Open Enaero opened 6 years ago

Enaero commented 6 years ago

Json pointers which start with '#' are currently not supported. This adds support for them.

Note: I am adding a dependency on requests, but I am not sure if that comes with standard python now.

Enaero commented 6 years ago

@stefankoegl Could you please review this PR?

stefankoegl commented 6 years ago

Hi! Thanks for your contribution!

As requests is not part of the standard library, I am hesitant of adding a dependency for a single call. Can you change that to unquote from the stdlib?
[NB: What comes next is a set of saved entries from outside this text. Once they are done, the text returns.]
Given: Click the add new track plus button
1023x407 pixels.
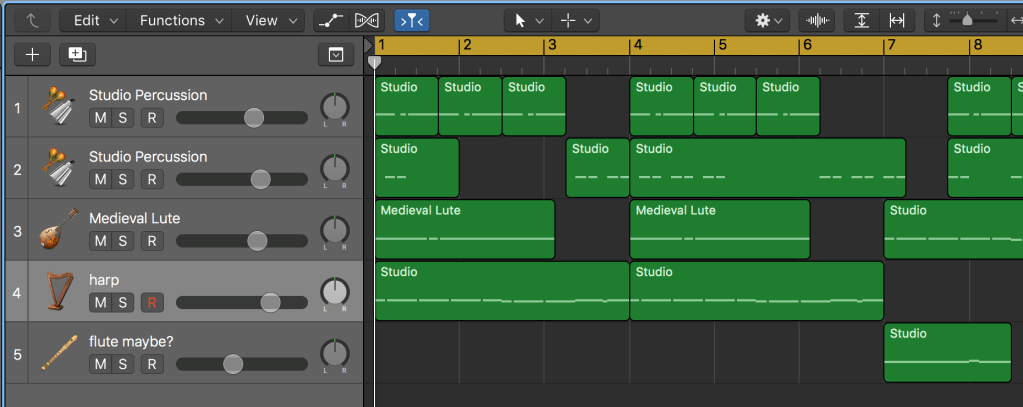Looking at the screenshot, I should coord(33,55).
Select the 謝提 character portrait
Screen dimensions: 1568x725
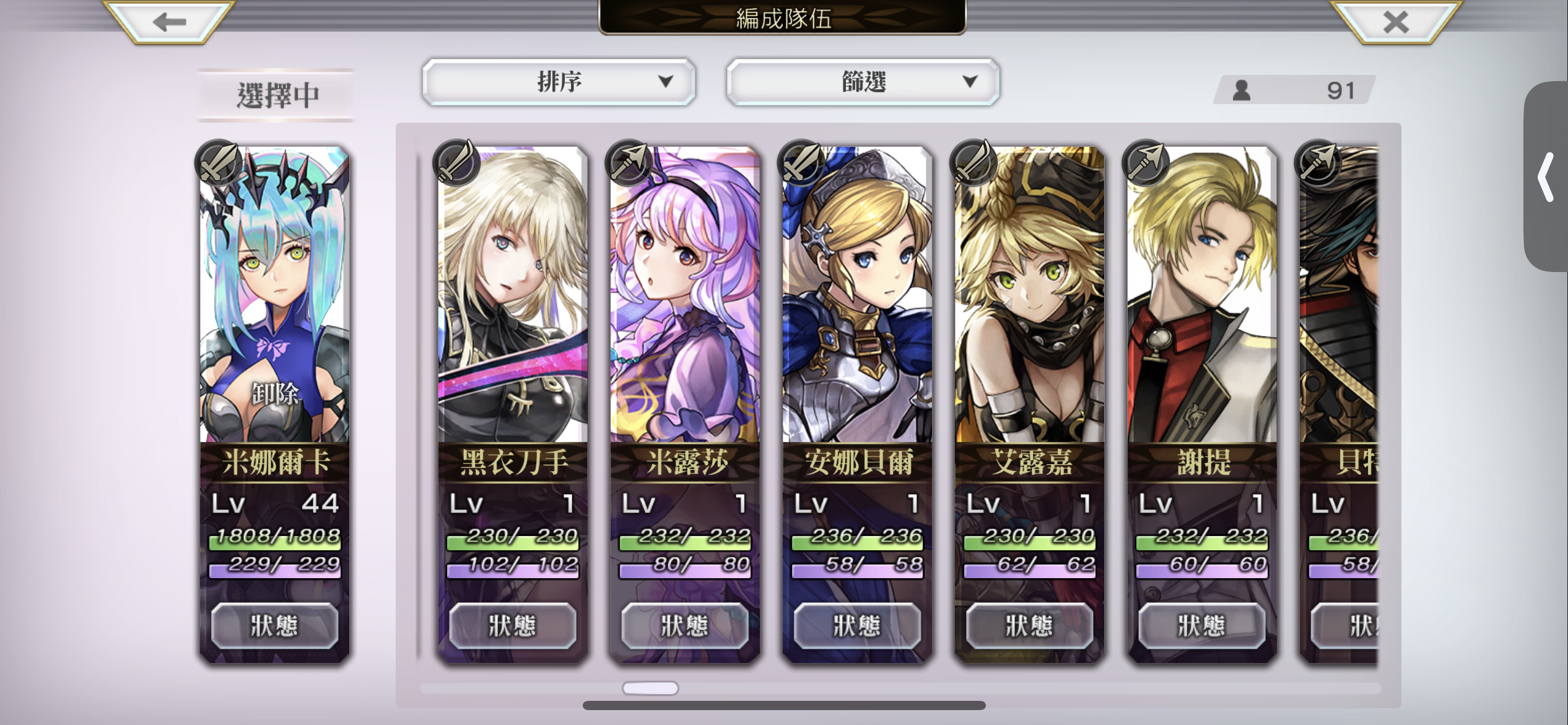(x=1202, y=294)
Also I am not sure if it makes sense to use the same call to detect and process both kinds of json pointer representations. Can you please elaborate a bit on your use case?

Enaero commented 6 years ago

I can use the stdlib version. I think there's some quirks between python2 and python3 so I'll be sure to keep that in mind.

The use case is that I have json schemas which have internal refs, e.g.

{
  "$schema": "http://json-schema.org/draft-04/schema#",
  "type": "object",
  "properties": {
    "foo": { "$ref": "#/definitions/bar" }
  },
  "definitions": {
    "bar": {
      "type": "object",
      "properties": {
        "a": { "type": "string" },
        "b": { "type": "string" }
      }
    }
  }
}

I am manipulating these schemas and have a need to fetch the object pointed by the refs. rfc6901 says that it supports this type of pointer so I think it makes sense to process both kinds in the init. I am not sure I understand what you mean by using a different call.

twm commented 4 years ago

I don't think this is correct in its current form as it causes the JsonPointer class to accept syntax that isn't JSON Pointer.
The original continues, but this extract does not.